先日、私が非常勤講師を務めている大学の教員からこんな話を聞きました。
「ある病院に入ってきた新人ナースが、患者さんに点滴をする時、おもむろに教科書を出して見始めたのですよ。マニュアルを見て確認したいと言うのです。」
当然すぐに交替したそうですが、さぞかし患者さんは不安だったことでしょう。
知識や技術はもちろん必要ですが、もっとも大事なことは、患者さんに安心して治療を受けてもらうことです。不安を感じていては、病気を治そうという気持ちにさえ溝を作ってしまいかねません。目の前の患者さんが何を感じ、何をしてほしいのか、そこを考えるところからスタートしなければ、信頼関係も築けないでしょう。いくら上手に点滴を打てても、患者さんを不安にさせては元も子もありません。

似たようなことは、親子関係にも言えます。
親御さんに、お子さんとのかかわりについてお話しすると、時々、「育児書にこう書かれていました。書かれていた通りにやったけどうまくいかないのです。」という方がいます。
育児書通りに子どもにかかわり、結果的に親子関係に溝ができてしまっていることも少なくありません。子どもは一人ひとり違います。まずは、自分の目の前にいる子どもが、どういう状態にいるのか、何を求めているのか、そこからスタートしなければ関係づくりは難しいでしょう。
まだ発語のないお子さんに「ちょうだいでしょう。○○ちょうだいって言ってごらん。ほら。ちょ・う・だ・い、は?」とことばを強要したり、矢継ぎ早に話しかけたり、そんな光景を目にすることがあります。
「育児書にたくさん話しかけましょうと書かれていました。」「ことばはお母さんが教えるものです、と書かれていました。」という理由で、子どもにことばを求めているのです。

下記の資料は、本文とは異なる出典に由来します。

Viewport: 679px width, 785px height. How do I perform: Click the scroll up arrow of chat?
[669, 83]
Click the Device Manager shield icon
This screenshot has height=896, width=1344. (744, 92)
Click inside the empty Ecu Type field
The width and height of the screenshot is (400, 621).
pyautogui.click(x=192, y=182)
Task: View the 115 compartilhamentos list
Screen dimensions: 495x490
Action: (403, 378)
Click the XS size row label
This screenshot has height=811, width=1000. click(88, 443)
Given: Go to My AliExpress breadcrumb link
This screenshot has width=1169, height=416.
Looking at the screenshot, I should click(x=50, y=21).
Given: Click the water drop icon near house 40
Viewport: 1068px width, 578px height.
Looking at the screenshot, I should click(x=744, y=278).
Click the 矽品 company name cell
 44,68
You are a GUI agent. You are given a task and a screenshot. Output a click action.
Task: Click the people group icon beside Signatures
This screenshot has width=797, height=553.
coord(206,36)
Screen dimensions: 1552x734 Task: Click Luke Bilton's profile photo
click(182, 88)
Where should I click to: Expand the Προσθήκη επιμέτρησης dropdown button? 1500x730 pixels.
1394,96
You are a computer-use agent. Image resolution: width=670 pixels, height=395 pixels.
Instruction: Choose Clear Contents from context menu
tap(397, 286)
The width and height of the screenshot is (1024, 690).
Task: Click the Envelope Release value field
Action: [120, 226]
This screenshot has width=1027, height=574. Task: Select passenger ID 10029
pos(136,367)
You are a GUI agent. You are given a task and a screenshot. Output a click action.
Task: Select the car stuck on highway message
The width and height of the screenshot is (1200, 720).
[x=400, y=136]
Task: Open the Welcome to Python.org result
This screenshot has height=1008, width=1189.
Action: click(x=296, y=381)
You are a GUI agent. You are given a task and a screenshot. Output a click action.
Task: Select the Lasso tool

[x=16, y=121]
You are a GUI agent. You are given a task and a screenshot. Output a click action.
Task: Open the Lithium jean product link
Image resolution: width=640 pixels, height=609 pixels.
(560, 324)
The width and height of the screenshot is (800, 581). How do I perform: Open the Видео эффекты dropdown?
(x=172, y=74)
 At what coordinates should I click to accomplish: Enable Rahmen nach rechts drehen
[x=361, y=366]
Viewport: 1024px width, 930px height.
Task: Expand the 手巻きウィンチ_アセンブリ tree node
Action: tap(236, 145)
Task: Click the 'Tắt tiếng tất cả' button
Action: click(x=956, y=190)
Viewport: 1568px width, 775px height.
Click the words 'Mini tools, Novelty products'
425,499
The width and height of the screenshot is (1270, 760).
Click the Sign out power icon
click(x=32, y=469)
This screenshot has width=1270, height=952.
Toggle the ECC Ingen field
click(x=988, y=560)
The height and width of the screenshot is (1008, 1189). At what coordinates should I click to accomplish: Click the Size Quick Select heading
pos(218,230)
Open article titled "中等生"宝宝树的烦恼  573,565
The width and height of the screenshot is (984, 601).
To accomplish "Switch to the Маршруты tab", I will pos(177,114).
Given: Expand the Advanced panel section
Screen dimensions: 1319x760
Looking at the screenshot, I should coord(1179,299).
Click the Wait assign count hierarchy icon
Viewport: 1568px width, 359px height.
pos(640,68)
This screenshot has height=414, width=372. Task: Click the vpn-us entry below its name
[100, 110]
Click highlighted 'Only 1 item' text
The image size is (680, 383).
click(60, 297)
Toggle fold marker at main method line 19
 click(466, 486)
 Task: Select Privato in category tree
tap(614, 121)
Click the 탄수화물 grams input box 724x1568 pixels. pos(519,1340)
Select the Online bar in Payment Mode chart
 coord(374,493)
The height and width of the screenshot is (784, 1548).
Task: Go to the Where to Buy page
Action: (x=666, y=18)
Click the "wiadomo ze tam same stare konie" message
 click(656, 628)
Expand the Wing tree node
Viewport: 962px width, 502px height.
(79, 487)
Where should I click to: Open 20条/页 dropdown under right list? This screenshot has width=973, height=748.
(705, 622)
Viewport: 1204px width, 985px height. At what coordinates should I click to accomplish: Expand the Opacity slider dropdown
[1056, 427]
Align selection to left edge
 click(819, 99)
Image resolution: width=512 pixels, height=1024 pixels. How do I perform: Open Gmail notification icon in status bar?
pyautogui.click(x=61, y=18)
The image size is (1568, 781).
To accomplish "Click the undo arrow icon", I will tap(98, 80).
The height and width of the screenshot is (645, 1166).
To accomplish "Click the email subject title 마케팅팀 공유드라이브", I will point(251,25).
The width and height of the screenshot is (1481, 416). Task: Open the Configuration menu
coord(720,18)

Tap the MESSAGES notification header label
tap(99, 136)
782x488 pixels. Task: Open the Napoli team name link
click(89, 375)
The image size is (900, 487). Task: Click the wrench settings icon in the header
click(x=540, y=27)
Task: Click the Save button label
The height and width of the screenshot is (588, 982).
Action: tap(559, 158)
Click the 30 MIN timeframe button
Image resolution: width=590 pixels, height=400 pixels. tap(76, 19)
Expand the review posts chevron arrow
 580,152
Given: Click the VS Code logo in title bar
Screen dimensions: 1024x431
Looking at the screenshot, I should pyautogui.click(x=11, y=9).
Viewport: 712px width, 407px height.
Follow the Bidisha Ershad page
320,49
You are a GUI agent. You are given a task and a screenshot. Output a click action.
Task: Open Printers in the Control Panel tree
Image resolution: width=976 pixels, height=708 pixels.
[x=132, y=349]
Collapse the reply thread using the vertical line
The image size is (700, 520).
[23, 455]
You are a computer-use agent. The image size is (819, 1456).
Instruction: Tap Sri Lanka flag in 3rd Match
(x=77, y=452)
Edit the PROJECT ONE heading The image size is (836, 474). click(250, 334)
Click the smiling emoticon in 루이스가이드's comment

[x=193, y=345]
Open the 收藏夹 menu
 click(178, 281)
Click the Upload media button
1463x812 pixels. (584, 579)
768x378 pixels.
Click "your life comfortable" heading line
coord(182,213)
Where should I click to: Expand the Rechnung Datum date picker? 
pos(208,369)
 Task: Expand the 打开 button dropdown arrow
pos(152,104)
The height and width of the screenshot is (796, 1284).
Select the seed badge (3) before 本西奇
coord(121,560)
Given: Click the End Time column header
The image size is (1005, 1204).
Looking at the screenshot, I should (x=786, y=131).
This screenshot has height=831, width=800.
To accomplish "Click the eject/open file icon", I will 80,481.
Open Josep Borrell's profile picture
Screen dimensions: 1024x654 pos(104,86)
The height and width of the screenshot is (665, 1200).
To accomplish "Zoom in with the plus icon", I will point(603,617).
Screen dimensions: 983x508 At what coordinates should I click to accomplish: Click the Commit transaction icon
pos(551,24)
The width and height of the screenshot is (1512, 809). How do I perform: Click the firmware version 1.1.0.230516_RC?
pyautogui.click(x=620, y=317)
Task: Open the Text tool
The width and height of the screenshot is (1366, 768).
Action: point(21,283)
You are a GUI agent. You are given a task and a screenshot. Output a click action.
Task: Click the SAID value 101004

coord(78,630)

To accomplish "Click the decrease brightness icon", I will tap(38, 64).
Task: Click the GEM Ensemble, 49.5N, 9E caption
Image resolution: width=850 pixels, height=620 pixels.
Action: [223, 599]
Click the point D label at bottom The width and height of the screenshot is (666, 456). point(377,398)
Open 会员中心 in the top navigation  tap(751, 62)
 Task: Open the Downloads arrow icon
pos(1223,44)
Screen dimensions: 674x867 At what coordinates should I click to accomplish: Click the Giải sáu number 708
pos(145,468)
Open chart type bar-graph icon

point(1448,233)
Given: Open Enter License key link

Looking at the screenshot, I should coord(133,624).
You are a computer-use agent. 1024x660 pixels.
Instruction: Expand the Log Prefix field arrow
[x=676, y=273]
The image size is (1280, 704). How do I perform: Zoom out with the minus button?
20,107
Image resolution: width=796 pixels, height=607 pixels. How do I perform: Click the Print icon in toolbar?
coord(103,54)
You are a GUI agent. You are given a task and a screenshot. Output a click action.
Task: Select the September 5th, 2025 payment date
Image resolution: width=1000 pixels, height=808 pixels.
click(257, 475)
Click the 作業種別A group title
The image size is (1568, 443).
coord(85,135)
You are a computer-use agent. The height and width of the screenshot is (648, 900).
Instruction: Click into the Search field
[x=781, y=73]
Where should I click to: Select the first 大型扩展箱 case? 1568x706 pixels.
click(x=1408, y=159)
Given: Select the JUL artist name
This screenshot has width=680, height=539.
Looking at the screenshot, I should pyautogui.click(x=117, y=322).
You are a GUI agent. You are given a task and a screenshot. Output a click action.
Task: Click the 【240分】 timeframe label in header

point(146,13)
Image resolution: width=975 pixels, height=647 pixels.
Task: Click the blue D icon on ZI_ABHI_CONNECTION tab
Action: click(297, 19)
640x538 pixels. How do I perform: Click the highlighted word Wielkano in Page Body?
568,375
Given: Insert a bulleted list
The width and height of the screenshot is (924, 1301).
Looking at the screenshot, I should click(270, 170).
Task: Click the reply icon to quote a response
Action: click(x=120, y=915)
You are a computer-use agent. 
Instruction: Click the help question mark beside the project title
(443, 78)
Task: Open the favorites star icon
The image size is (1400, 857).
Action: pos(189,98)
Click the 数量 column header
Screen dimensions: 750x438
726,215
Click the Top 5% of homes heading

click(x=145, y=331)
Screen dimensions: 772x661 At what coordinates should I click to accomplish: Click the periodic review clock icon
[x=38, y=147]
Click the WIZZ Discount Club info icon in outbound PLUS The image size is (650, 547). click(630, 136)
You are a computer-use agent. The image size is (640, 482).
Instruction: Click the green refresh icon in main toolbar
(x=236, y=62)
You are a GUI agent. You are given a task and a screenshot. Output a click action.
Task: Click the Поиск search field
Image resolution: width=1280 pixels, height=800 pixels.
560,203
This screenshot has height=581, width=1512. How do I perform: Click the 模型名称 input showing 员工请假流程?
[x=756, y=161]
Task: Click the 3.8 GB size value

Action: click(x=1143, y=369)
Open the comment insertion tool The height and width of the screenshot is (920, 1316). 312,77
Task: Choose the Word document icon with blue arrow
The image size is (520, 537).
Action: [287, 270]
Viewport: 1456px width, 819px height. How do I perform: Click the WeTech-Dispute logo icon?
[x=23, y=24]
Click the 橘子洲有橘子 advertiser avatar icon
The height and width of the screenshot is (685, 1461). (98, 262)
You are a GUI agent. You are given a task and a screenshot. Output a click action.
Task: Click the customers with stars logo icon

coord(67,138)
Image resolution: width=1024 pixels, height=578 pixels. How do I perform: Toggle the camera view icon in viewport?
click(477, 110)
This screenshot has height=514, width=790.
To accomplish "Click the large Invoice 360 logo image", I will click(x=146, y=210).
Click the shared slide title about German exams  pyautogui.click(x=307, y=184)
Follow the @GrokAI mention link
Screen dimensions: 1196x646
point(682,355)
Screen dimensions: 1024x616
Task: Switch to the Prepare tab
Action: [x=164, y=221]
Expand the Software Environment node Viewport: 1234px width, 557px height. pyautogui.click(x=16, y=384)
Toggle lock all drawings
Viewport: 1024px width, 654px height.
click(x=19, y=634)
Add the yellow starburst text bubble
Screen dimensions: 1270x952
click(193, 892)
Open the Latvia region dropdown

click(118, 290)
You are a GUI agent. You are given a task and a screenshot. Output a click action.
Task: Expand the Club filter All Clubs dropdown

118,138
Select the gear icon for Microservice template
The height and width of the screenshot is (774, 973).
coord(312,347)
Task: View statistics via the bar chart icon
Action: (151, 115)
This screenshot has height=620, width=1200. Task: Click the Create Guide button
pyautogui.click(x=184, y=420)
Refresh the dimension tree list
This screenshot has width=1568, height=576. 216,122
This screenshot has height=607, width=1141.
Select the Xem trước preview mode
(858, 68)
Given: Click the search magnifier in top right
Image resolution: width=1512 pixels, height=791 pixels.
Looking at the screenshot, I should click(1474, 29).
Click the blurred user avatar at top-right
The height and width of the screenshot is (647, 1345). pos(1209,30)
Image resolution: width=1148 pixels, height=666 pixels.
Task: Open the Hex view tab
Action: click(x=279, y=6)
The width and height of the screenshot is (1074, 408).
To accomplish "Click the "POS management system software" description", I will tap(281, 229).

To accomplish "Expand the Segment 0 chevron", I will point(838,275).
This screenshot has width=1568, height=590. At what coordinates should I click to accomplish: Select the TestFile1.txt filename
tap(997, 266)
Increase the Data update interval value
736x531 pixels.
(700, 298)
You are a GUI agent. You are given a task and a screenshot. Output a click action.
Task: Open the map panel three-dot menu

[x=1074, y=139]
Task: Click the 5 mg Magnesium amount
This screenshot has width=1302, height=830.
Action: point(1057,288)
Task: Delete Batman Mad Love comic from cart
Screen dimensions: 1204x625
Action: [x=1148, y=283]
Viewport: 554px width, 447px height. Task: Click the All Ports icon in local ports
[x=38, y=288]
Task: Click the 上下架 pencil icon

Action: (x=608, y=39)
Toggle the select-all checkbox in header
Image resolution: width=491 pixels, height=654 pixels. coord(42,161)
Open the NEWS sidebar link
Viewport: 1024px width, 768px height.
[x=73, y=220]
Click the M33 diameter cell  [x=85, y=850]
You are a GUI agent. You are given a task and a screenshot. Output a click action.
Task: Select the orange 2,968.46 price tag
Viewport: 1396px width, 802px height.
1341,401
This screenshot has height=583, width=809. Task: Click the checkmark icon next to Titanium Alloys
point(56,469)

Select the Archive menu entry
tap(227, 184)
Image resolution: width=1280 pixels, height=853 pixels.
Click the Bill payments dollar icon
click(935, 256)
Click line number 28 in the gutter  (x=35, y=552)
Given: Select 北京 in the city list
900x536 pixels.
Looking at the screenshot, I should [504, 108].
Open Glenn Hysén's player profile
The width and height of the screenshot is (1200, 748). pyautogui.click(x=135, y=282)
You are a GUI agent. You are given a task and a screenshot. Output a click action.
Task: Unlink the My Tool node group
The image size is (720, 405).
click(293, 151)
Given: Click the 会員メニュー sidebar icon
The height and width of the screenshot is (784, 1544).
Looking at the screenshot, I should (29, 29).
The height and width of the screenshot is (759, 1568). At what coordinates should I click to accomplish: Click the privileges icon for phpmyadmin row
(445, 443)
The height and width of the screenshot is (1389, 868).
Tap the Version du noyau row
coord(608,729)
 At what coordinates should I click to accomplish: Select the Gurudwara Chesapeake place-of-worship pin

でもそれを行ったことで、子どもはますますしゃべらなくなってしまいます。
なぜなら、しゃべることが楽しいと思えないからです。
ことばを話すためには、まずは子どもに「しゃべりたい」という気持ちを持ってもらうことが大事なのです。穏やかな信頼関係の中で、相手(大人)に要求をしたり、共感をしたりすることで何かを伝えたいという気持ちが育ってきます。それは、ことばではなく、相手の目を見たり、手をとったりという、その子なりの表現でよいのです。大切なのは、その気持ちをこちら(大人)が汲み取ってあげることです。「おいしいねー」「○○がほしいのね」「あっちいきたいのね」など、子どもの気持ちを代弁してあげればよいのです。その経験を積むことで、子どもは相手に何かを伝えたいという気持ちを持つようになるのです。

長くなりましたが、大事なことは「はじめにマニュアルありき」ではなく、「はじめに子どもありき」だということです。まずは、目の前のお子さんをじっくり見てください。自分の型にはめようとしていないか。子どもからスタートしているか。そこに視点を置くといろいろなことが見えてくると思います。